**Dataset entries:**
┄┄┄┄┄┄

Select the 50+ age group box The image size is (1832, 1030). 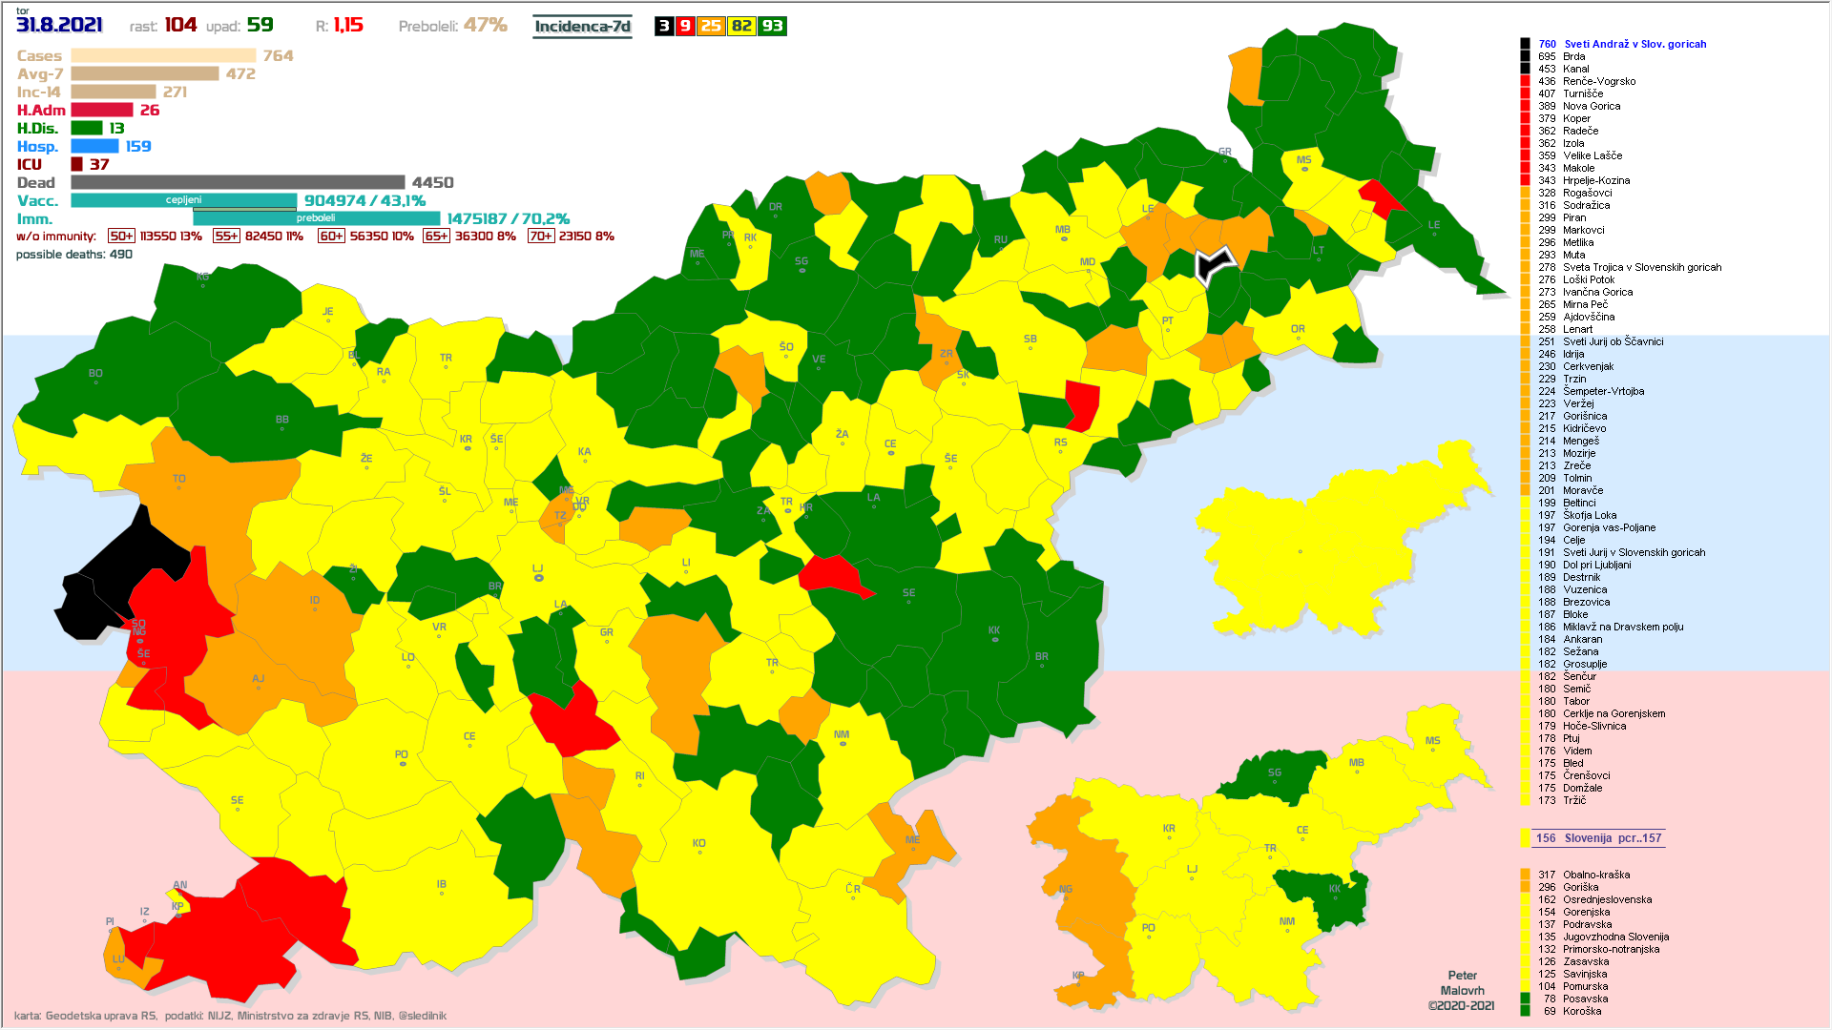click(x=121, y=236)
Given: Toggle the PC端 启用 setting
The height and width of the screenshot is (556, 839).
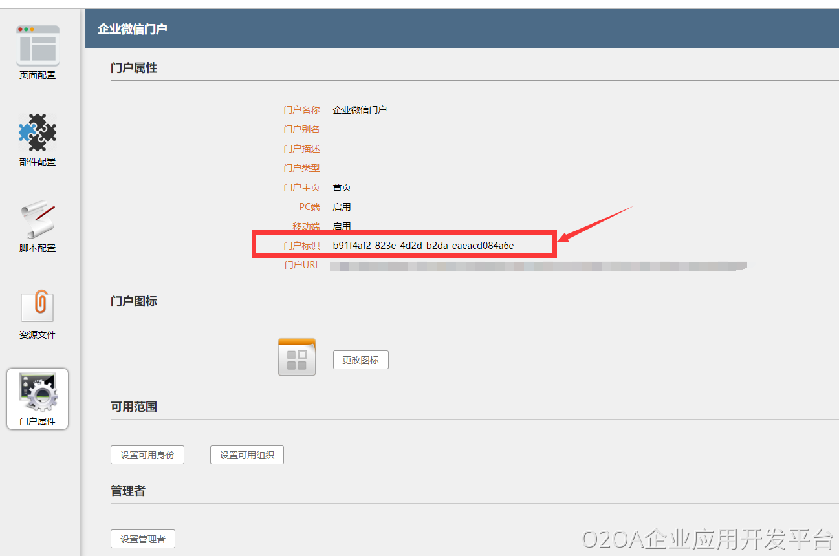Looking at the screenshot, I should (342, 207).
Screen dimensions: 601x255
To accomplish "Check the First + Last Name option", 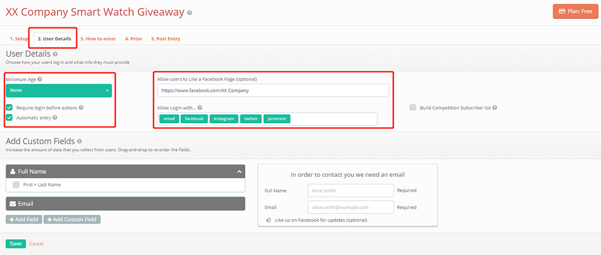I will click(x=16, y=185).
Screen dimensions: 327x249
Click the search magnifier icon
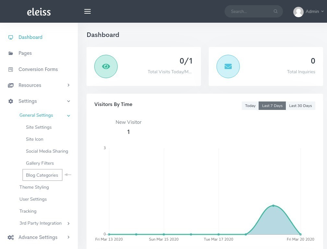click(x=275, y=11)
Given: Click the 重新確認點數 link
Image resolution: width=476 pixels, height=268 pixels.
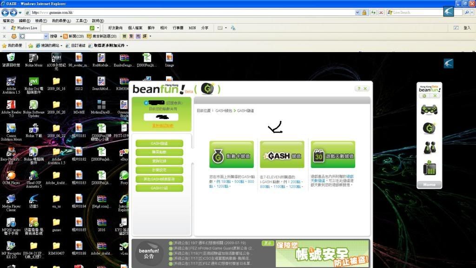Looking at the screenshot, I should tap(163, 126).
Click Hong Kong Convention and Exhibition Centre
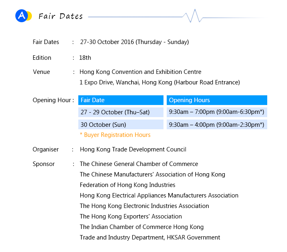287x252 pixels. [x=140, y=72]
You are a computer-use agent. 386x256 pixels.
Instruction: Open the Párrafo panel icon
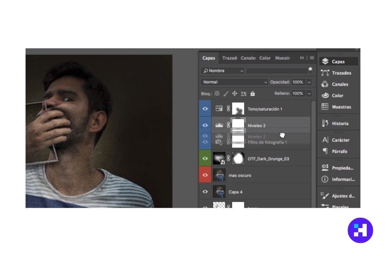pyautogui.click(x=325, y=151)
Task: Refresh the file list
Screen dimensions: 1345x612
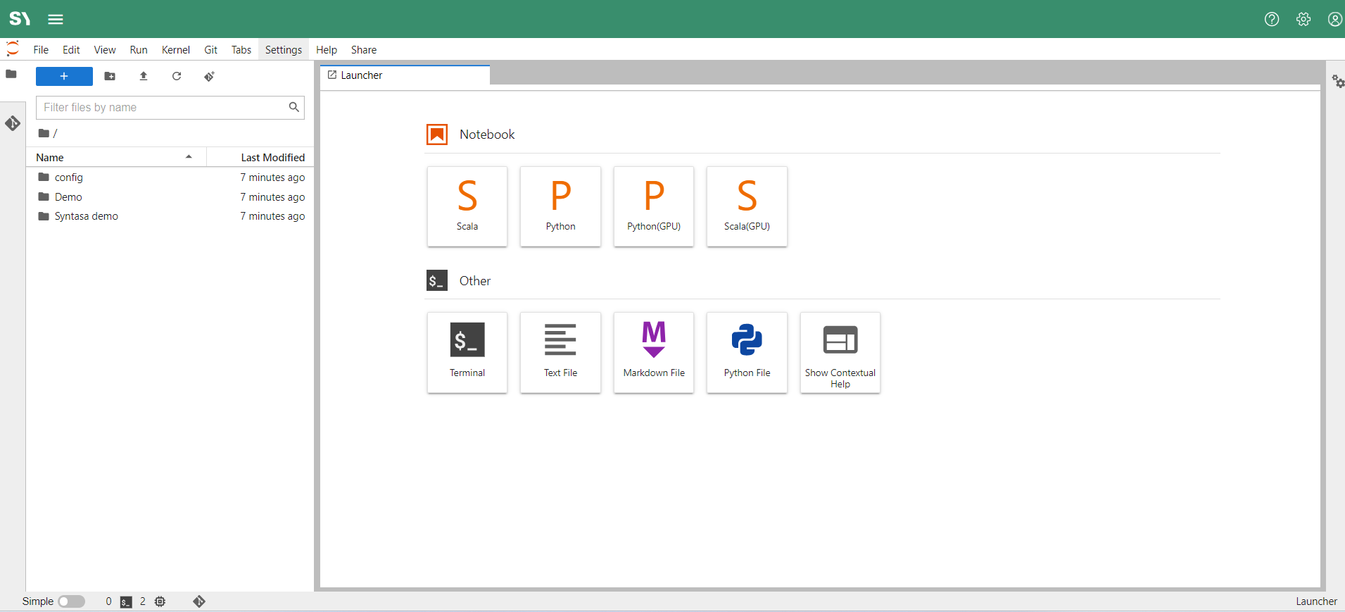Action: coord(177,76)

┄┄┄┄┄┄

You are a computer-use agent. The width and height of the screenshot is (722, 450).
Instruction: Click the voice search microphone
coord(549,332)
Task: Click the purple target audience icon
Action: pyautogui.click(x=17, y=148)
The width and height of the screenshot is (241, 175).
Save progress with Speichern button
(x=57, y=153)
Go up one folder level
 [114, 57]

┄┄┄┄┄┄

**What the task asks:**
Rewrite the data from the line with "You are a computer-use agent. 386x256 pixels." to the line with "Action: coord(177,76)", swapping "Refresh" for "Reload" and keeping everything else the same. Omit the pictures.

**The solution:**
You are a computer-use agent. 386x256 pixels.
Instruction: Open the Párrafo panel icon
pyautogui.click(x=325, y=151)
Task: Reload the file list
Screen dimensions: 1345x612
Action: coord(177,76)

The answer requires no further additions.